JEDDAH — Members of Iran’s Quds Force and the Muslim Brotherhood mulled forming an anti-Saudi alliance in 2014, The Intercept, an investigative news organization, revealed on Monday, quoting leaked Iranian documents.
Representatives of the Quds Force, the overseas operation arm of Iran's Islamic Revolutionary Guard, and the Brotherhood held a secret summit at a Turkish hotel in April 2014, in an attempt to seek common ground.
Although they had major differences, during the meeting they decided there “should be a focus on joint grounds for cooperation,” the documents revealed. Both sides shared “a hatred for Saudi Arabia, a common enemy of the Muslim Brotherhood and Iran”.

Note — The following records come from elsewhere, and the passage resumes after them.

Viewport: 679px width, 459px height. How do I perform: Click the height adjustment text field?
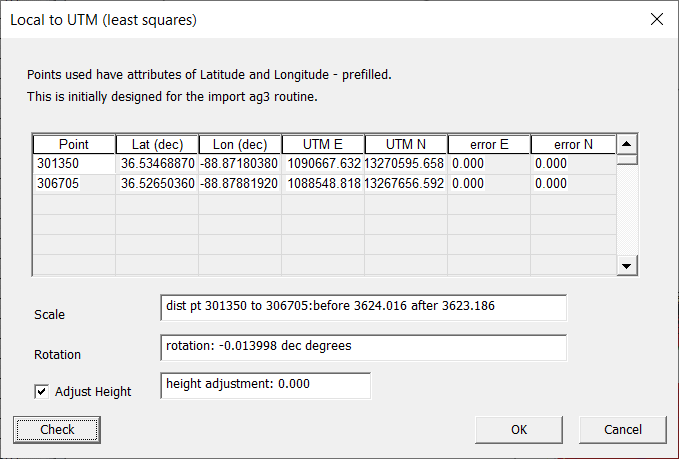point(265,385)
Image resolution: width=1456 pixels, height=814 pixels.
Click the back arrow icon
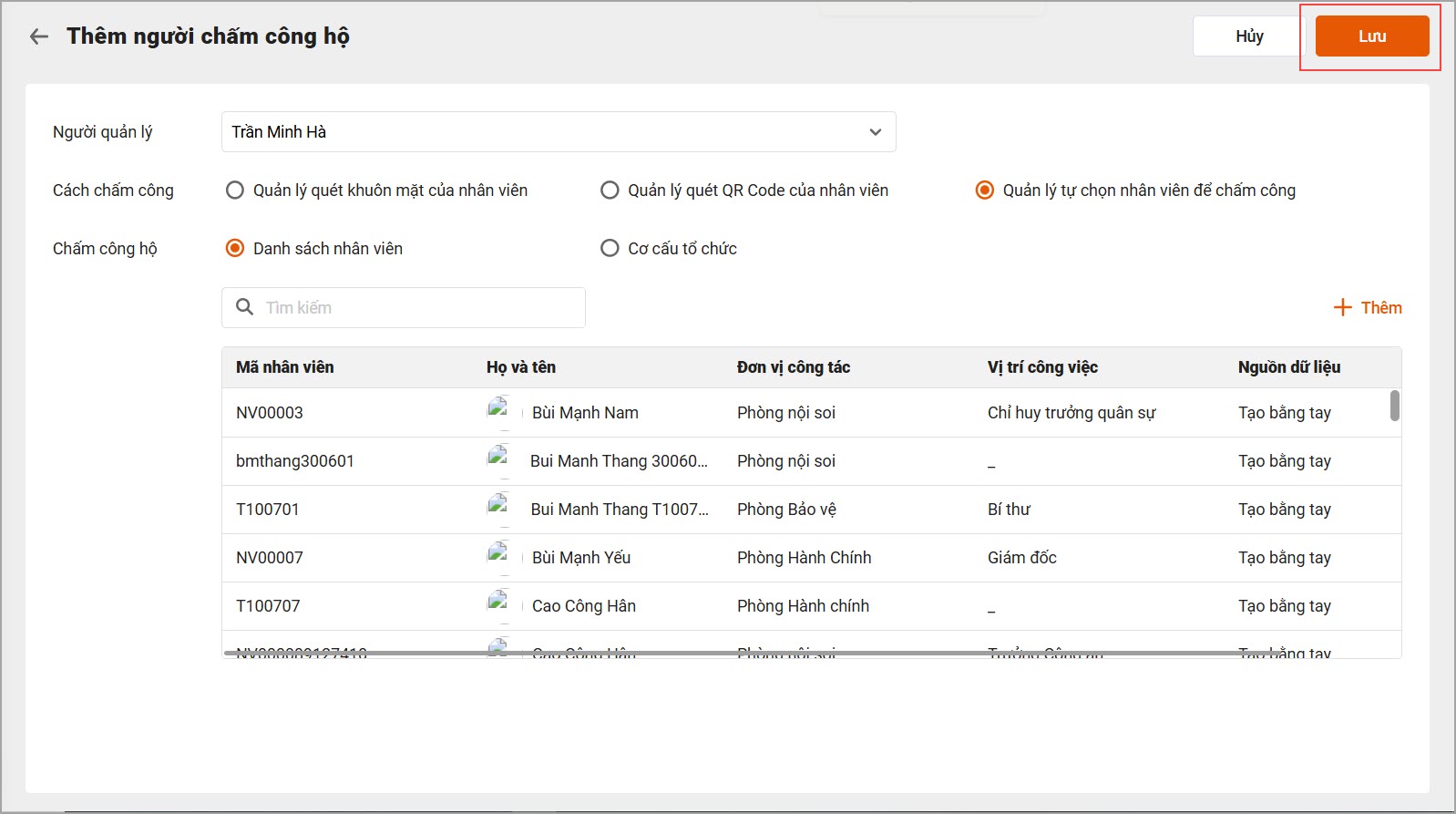point(38,36)
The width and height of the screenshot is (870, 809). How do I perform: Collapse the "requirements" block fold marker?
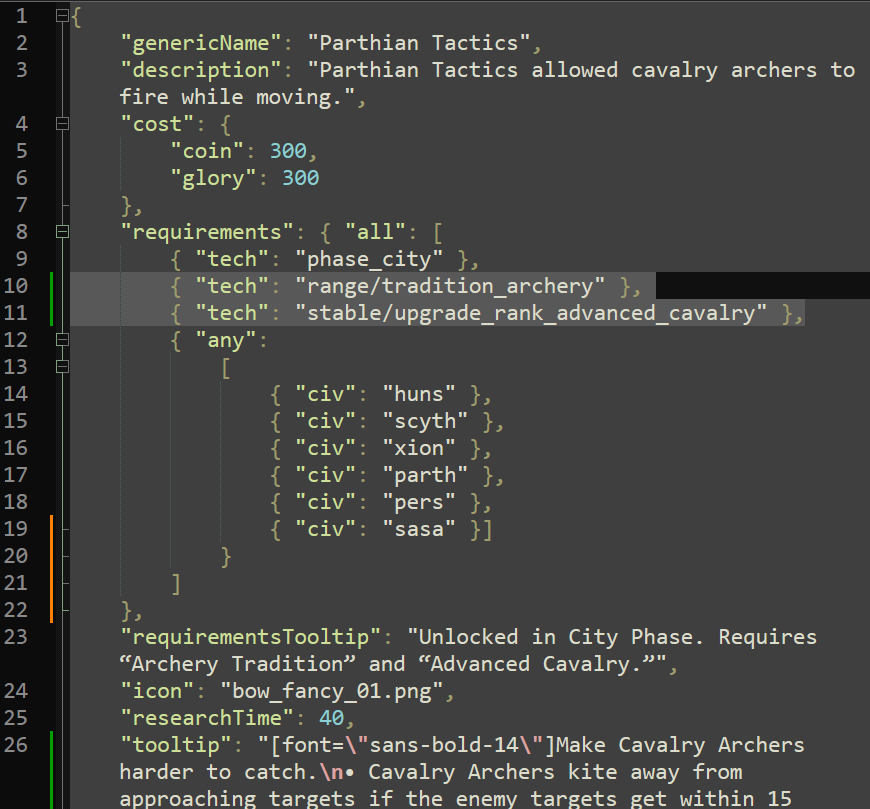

The Muslim Brotherhood was represented in the meeting by three of its most prominent leaders in exile: Ibrahim Munir Mustafa, Mahmoud El-Abiary, and Youssef Moustafa Nada, according to the document.

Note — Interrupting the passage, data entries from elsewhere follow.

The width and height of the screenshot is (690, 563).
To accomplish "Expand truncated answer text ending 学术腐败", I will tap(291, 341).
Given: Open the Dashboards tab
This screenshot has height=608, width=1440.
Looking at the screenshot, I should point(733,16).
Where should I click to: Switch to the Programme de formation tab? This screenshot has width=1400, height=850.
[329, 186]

Representatives of the Brotherhood suggested the two entities should join forces against the Saudis. The place to do that was in Yemen.

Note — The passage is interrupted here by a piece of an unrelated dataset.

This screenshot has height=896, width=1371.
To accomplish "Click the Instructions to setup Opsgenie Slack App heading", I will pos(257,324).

The documents showed that neither side knew there was a spy at the meeting.
The MOIS, a rival of the Revolutionary Guard within Iran's national security apparatus, had an agent who reported on the developments that occurred in that meeting.
The MOIS agent not only attended but “acted as coordinator of this meeting”, according to the document.
Turkey at the time had good relations with both sides, which meant that it was safe to conduct the meeting there. But the government denied entry to the Quds Force chief General Qassem Suleimani, according to the document.
Other senior Quds officials attended the meeting that was led by one of Gen. Suleimani’s deputies, identified in the documents as Abu Hussain.
There were public meetings and contacts between Iranian and Egyptian officials while Muslim Brotherhood-backed Mohammed Morsi was president of Egypt from 2012 to 2013, said The Intercept.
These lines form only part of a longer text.